The popliteal fossa is the diamond-shaped space you find at the back of your knee, formed between the muscles of the thigh and calf. It’s not just a space created by accident, it allows nerves to pass between the thigh and lower leg.

Canthus

There’s a saying about spotting something from of the corner of your eye. A shorter - but not necessarily snappier - way of saying it is that you’ve spotted something from your canthus.

Image caption,
The canthus marks a specific set of corners in the facial area

The points - or corners - where your upper and lower eyelids meet are the canthus. It’s not that new a term, either. The OED contains a 1728 listing from Ephraim Chambers’ Cyclopaedia (a dictionary for the arts and sciences) which reads: “That Corner next the Nose, is called the great, inner, and domestick Canthus.”

Suprasternal notch
Image caption,
Can you spot the suprasternal notch in this picture?

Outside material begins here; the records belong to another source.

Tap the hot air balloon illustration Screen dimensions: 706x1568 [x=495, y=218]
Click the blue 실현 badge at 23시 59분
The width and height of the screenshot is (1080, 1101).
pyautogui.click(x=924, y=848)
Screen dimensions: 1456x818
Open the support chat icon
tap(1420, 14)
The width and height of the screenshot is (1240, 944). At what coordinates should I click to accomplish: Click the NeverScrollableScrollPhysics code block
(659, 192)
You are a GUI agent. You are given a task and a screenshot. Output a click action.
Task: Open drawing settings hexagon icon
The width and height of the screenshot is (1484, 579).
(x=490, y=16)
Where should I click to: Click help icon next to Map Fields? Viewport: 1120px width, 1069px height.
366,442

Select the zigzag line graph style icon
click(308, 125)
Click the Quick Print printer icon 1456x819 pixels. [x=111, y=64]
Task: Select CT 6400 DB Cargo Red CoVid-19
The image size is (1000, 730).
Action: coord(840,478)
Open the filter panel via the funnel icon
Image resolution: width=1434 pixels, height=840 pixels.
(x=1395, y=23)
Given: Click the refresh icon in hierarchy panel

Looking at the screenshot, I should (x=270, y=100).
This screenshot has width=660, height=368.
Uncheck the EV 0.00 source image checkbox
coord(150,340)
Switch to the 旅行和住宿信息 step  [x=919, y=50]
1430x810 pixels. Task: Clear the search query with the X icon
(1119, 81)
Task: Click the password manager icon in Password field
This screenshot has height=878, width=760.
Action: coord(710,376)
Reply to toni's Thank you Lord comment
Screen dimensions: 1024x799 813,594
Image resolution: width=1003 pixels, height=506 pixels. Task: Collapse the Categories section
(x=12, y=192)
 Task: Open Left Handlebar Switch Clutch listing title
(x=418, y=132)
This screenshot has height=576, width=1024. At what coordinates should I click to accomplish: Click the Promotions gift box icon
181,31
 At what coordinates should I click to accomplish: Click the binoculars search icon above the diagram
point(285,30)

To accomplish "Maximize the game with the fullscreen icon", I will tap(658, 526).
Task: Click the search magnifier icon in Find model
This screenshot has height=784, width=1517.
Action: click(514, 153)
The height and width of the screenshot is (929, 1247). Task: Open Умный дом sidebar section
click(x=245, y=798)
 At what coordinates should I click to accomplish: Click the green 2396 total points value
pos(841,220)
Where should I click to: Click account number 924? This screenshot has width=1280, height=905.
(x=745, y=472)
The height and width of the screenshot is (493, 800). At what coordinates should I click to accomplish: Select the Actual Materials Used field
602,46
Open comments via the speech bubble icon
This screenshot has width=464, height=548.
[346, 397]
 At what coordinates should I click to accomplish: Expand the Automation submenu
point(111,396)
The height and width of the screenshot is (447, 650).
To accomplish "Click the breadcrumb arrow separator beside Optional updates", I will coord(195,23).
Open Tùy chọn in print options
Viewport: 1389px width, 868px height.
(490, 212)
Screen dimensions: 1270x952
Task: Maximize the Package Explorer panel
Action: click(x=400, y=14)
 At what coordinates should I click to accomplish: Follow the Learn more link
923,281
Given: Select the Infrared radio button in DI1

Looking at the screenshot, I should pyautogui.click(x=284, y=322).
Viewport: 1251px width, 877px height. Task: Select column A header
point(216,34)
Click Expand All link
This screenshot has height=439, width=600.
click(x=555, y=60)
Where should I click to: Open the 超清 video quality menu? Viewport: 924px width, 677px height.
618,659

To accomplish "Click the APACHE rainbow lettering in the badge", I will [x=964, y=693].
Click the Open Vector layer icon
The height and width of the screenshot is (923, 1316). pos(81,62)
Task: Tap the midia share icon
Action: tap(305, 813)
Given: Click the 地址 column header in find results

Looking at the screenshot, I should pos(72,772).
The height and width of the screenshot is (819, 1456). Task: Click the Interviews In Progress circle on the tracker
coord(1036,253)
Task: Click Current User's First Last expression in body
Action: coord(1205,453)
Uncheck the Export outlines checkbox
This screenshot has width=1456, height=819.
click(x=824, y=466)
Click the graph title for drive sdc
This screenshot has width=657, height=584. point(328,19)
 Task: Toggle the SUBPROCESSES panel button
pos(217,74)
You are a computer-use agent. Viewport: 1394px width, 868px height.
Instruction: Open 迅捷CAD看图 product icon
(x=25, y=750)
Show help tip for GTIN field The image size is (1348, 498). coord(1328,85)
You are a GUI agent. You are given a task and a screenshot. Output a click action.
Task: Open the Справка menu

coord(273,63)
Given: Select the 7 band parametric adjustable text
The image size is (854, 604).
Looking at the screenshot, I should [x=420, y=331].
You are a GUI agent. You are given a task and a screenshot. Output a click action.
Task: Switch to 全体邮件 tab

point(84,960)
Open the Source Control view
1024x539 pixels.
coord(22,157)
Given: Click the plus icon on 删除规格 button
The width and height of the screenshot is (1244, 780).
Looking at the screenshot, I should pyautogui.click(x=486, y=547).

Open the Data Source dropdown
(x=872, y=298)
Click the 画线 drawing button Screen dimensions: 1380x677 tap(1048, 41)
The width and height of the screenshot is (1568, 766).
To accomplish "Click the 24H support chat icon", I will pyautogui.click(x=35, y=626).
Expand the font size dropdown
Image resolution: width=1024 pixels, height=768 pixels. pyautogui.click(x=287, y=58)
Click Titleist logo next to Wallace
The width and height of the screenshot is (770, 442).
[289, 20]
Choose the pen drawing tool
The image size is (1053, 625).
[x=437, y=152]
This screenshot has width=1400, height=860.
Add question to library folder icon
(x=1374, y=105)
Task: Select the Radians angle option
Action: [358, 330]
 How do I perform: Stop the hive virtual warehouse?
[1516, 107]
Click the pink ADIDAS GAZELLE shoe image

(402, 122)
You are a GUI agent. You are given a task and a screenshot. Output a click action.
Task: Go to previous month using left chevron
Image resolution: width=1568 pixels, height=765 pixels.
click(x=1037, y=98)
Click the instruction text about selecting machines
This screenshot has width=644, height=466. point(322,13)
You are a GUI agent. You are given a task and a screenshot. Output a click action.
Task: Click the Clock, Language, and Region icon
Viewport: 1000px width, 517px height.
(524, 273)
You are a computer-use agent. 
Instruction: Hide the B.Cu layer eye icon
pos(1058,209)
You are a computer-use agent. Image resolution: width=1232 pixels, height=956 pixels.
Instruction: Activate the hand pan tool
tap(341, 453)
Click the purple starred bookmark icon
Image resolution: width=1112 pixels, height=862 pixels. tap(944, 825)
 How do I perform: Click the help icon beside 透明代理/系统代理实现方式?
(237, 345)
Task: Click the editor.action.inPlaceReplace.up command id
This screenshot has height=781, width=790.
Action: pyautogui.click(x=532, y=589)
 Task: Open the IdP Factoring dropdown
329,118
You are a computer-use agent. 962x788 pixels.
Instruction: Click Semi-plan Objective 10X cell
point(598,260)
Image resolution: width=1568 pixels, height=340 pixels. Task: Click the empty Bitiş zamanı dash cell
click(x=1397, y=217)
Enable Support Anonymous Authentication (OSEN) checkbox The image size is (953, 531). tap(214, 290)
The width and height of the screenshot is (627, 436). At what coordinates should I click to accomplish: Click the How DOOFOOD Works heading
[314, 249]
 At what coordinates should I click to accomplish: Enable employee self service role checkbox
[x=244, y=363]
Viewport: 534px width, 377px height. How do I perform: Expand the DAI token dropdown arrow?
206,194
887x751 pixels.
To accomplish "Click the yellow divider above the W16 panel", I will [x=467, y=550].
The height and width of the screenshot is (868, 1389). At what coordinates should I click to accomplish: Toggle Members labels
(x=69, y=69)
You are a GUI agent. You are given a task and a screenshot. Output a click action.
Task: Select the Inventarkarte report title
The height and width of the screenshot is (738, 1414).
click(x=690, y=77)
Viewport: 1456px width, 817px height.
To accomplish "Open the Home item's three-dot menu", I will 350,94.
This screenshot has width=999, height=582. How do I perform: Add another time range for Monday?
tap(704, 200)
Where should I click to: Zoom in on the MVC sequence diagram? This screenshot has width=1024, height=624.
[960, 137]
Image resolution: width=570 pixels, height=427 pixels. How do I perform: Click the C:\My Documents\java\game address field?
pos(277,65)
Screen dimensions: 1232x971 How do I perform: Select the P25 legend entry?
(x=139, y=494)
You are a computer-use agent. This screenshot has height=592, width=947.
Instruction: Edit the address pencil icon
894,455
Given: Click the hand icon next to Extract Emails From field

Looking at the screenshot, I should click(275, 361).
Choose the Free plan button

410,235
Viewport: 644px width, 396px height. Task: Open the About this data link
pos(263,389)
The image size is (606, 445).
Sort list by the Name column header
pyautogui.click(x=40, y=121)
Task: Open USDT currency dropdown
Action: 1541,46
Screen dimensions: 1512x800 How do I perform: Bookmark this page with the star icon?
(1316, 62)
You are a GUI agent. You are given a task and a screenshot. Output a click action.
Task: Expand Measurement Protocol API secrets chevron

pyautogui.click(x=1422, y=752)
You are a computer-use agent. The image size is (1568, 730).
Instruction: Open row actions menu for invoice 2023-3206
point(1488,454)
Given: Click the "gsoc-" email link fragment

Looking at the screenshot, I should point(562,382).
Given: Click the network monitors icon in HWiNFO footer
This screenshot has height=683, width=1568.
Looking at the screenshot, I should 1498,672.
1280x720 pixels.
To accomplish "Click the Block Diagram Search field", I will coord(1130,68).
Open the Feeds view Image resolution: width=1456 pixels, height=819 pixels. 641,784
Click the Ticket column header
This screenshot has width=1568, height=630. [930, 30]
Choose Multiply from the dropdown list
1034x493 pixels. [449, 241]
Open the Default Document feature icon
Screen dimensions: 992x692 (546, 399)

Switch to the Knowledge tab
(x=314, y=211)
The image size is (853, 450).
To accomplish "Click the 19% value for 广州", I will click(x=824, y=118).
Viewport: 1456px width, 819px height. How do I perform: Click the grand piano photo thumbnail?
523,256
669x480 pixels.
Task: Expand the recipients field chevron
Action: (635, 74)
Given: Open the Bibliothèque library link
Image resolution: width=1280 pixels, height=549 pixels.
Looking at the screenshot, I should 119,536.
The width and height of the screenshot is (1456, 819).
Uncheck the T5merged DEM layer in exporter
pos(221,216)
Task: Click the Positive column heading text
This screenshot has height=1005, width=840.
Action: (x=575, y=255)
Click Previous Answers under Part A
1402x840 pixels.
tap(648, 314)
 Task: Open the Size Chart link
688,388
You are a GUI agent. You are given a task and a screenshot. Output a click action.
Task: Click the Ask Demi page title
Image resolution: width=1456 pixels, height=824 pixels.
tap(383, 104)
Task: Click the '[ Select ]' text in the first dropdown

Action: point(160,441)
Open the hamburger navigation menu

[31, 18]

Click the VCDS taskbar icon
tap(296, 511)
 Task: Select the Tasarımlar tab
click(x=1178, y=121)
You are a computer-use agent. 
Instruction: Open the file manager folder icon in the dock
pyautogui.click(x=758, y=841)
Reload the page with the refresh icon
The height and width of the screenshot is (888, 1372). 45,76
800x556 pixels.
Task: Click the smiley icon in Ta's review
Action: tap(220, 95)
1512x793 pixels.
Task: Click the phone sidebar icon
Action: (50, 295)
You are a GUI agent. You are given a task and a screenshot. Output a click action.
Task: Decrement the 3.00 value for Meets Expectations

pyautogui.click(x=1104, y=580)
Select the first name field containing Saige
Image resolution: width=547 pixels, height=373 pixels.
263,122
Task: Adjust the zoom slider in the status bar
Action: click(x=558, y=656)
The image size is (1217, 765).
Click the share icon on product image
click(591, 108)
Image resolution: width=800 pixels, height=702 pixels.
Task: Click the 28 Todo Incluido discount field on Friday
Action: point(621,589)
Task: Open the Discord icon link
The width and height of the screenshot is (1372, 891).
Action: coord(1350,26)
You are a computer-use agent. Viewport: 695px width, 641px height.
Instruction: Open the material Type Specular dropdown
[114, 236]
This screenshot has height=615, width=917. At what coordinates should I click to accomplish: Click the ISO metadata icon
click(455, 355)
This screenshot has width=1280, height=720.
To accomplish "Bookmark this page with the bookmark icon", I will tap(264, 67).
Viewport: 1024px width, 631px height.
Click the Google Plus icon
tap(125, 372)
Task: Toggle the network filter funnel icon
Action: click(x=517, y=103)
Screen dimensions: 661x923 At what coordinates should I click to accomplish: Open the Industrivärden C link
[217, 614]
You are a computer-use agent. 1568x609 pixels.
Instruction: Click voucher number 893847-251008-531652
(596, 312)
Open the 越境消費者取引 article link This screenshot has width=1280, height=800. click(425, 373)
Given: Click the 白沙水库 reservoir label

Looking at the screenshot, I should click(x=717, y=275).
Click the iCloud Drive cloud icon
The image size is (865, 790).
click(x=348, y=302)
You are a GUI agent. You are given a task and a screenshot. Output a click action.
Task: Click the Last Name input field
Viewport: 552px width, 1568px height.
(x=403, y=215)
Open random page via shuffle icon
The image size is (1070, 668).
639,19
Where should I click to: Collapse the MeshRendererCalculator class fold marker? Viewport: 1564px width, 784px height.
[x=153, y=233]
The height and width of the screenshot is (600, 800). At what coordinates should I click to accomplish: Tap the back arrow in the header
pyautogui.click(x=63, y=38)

Trace a line down the exact centre of your neck, towards your chest, and you’ll come to a small indentation at the bottom, between the two bones known as your clavicles.

That depression has a number of names, including the jugular notch - and also the suprasternal notch.

Hallux

We already have a well-known term for this. In everyday use, we’d call our hallux our big toe.

Image caption,
Put your best hallux forward

The word isn’t linked to bigness though. The hallux is the innermost digit of a lower limb. As well as the toes on human beings, it could also refer to the innermost claw on a bird’s foot. In some primates, the hallux is further apart from the rest of the toes, making it easier for these animals to pick up branches, etc, with their feet as the gap gives them greater dexterity.

This article was published in May 2023.